By organising the welcoming point at the heart of the low-rise building, all the clinical and support functions are nearby and accessible. The planning logic of interspersing clinical and public spaces fosters a sense of reassurance and wellbeing. This is central to the experience of patients, staff, and visitors in their journey from diagnosis to treatment and therapy.

The carefully selected palette of materials and components forms a distinctive identity for the new centre. Features such as the oriel window draw the eye and communicate a structure and order to the linear form. Sited on vacant school land in an area of the city often deprived of investment, the Jean Bishop Integrated Care Centre has created a new civic landmark that the local community are very proud of.

Where clinical services are evolving rapidly, growth and change must be considered to deliver long-term value. The building has been designed with a process of appropriate standardisation to provide the flexibility to adapt to future changes in need.

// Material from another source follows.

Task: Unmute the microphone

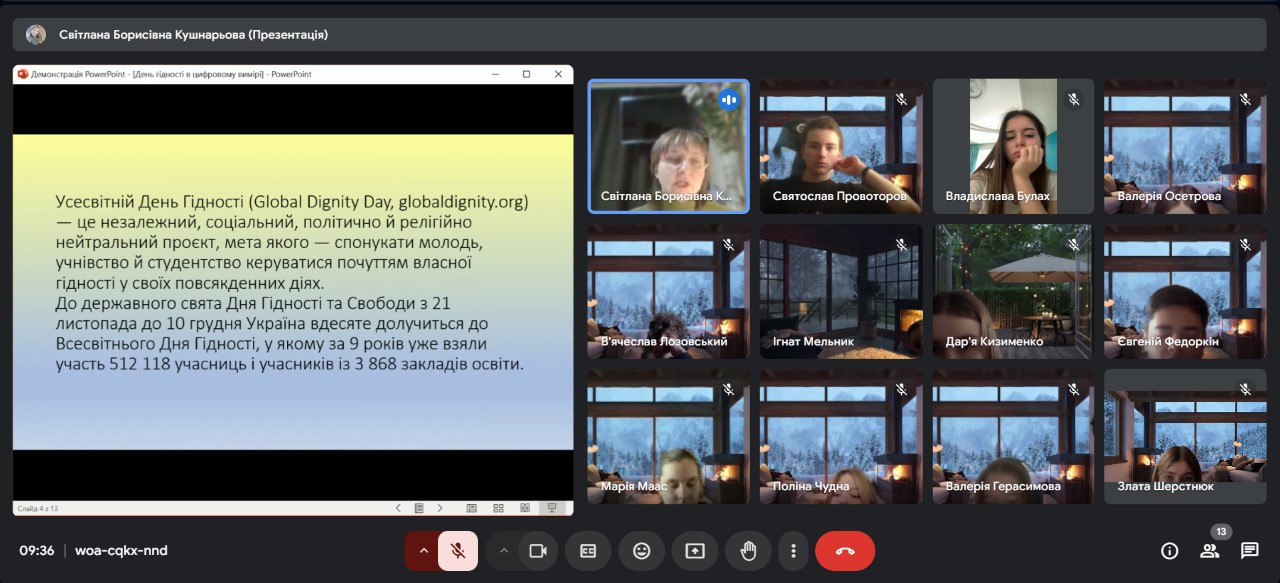Action: pyautogui.click(x=457, y=551)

Through its proactive approach to ill-health prevention, the centre believes it is consistently saving more than £100 per patient, per year, on the cost of medication. It also believes that if this was replicated for all frail people across the UK, it could represent a £270m annual saving to the NHS. A recent study, led by a team of researchers from the Wolfson Palliative Care Research Centre at the University of Hull, concluded that frail patients treated here (who could expect to go to A&E more than three times a year) are 50% less likely to need emergency treatment.

Designing for the health of coastal communities

The centre has its own distinctive identity.

Designing for the health of coastal communities

Interior spaces are designed for the wellbeing of patients and staff.

Developing the approach

These are two examples where an integrated model of care has been used to address the complex health needs of coastal towns, however there are communities up and down the country where a similar approach would deliver significant health benefits. We continue to work with NHS clients to pioneer this new class of health infrastructure, developing our thinking as we gain fresh insight from each completed project.